THREATS TO THE FAMILY
Hurkmans was then given a photo of the front of her parents’ house and another image of her partner and her dog, the court heard.
“Accidents can happen at any time to those you love and doing what we ask you to do is a great way to avoid those accidents,” a message accompanying the images read.
The 29-year-old froze, petrified and took the messages as a threat.
He decided to turn around and head back to the boat rather than go to the police and ask for help, the court heard.
At around 2:45 a.m. on March 11, Hurkmans took the boat to the Hawkesbury Park boat launch at Royal National Park and headed up the Georges River towards Botany Bay.
He traveled to the GPS location given to him when a 330m container ship passed him and dropped 11 floating containers into the sea for him to retrieve.
It took Hurkmans two hours to retrieve the containers before returning to Botany Bay where he was arrested by police.
He immediately informed the police of the threats against his family and AFP officers were sent to their home in Adelaide to make sure they were okay, the court heard.
Meanwhile, police found 11 containers, each containing a sports bag inside containing bricks of cocaine wrapped in plastic.
Police found 199 bricks, which is equivalent to 199.1 kg of cocaine with a pure weight of 155.1 kg.
They also found $520,000 in cash in the storage unit.
Judge Traill told the court Hurkmans admitted he was ‘naive not to think it was more than substantive illegal activity’ and suspected he was ‘way in way over his head “.
NON EXCULPATORY CONSTRAINT
Judge Traill found that Hurkmans offended because he was under “non-exculpatory duress” due to the threats against his family.
As he attempted to back out of the criminal enterprise, Judge Traill said he saw the photos with the implied threat and felt he was “too involved” to go to the police.
“The offender raised concerns for his family with the police at the time of the arrest,” she said.
“There is no verbatim record of what he said – they were not being held hostage, but he clearly had concerns for his family due to the threats.”
The judge did not accept the Crown prosecutor’s remarks that Hurkmans “made it up” so he could “persuade his family that he hadn’t done the right thing”.
The court was told that Hurkmans had no ‘medial’ role in the drug ring because ‘the Crown does not know the full nature of the criminal enterprise and it is difficult to determine his role in the hierarchy’ .
Judge Traill said the 29-year-old was “used” by others and told what to do.
She concluded that he was not a “knowledgeable offender” as he made no attempt to conceal his identity when booking the storage container and cabin.

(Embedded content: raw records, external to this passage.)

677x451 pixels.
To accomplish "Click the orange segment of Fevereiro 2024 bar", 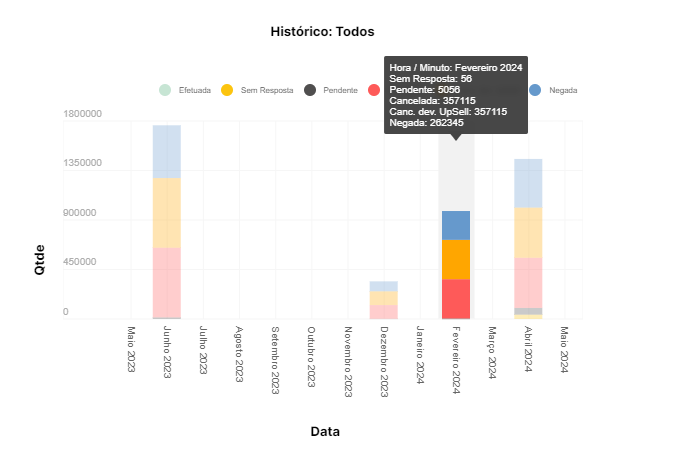I will (x=456, y=259).
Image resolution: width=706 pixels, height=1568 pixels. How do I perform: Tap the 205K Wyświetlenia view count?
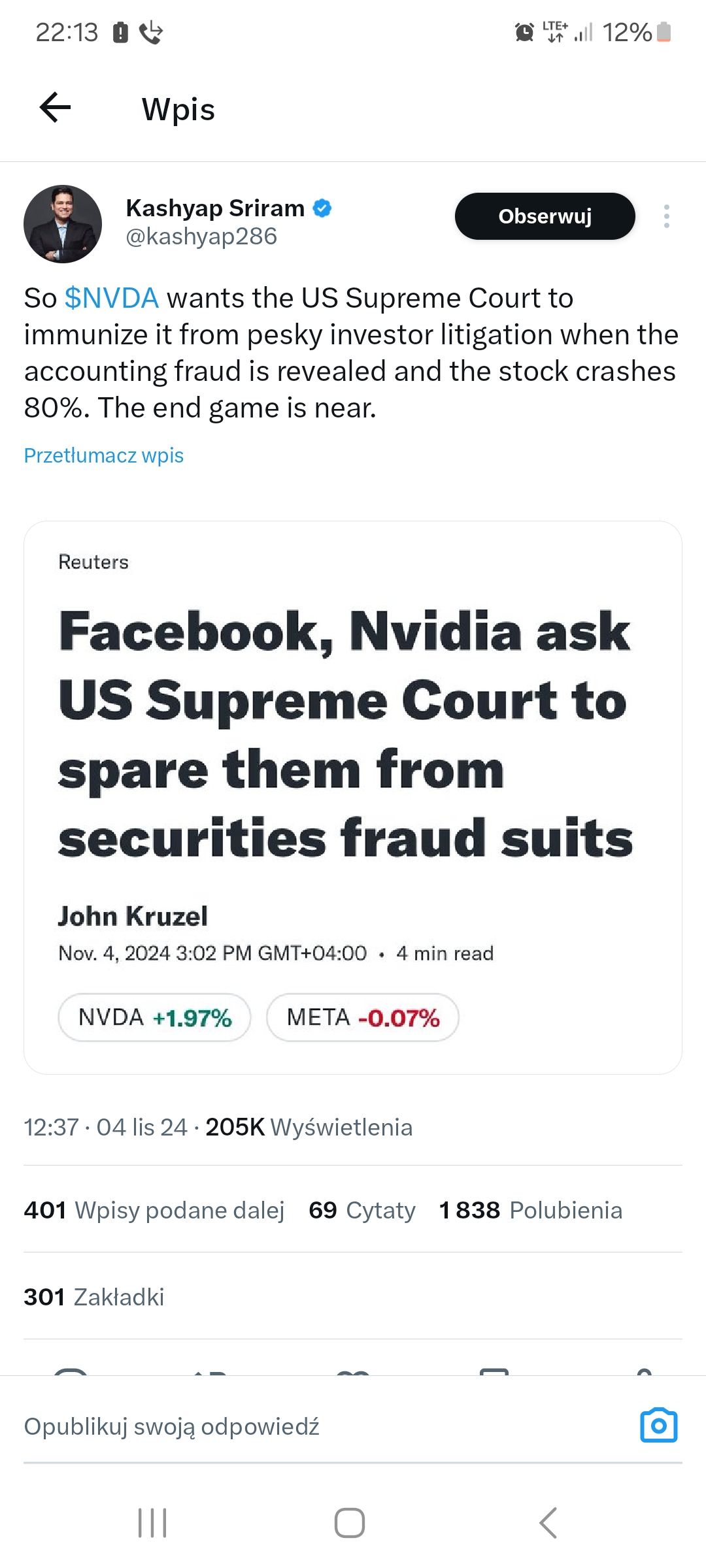[x=309, y=1127]
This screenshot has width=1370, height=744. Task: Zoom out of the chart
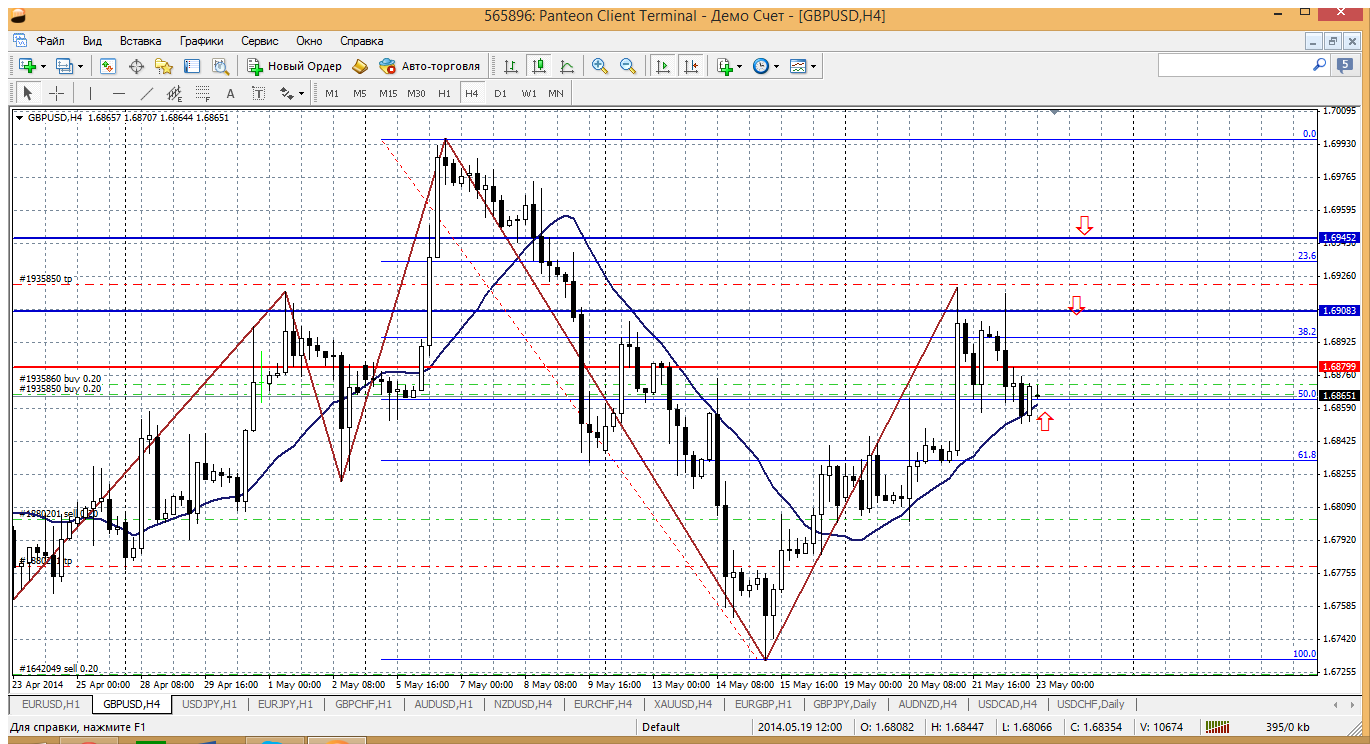pos(628,66)
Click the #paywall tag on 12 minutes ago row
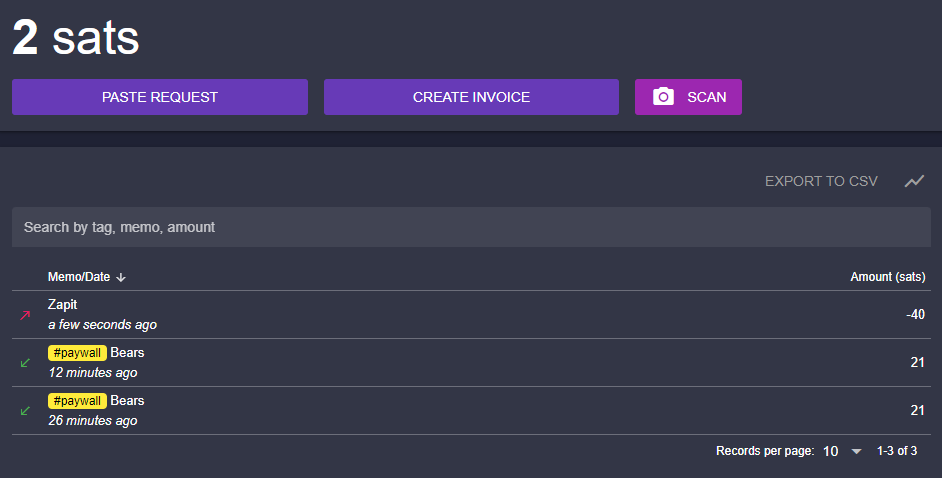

“He knew what he was doing was illegal, but it wasn’t until the day before the breach that he was told he had to pick things up off the ship…that he realized that it was probably drugs,” Judge Traill said.
“The main motivation for the day was the threats and concerns for the family and himself, but that was not his only motivation.”
Hurkmans was sentenced to an 11-year prison term, backdated to his arrest in March 2021 with a six-year-and-six-month non-release period.
He will be eligible for parole on September 10, 2027.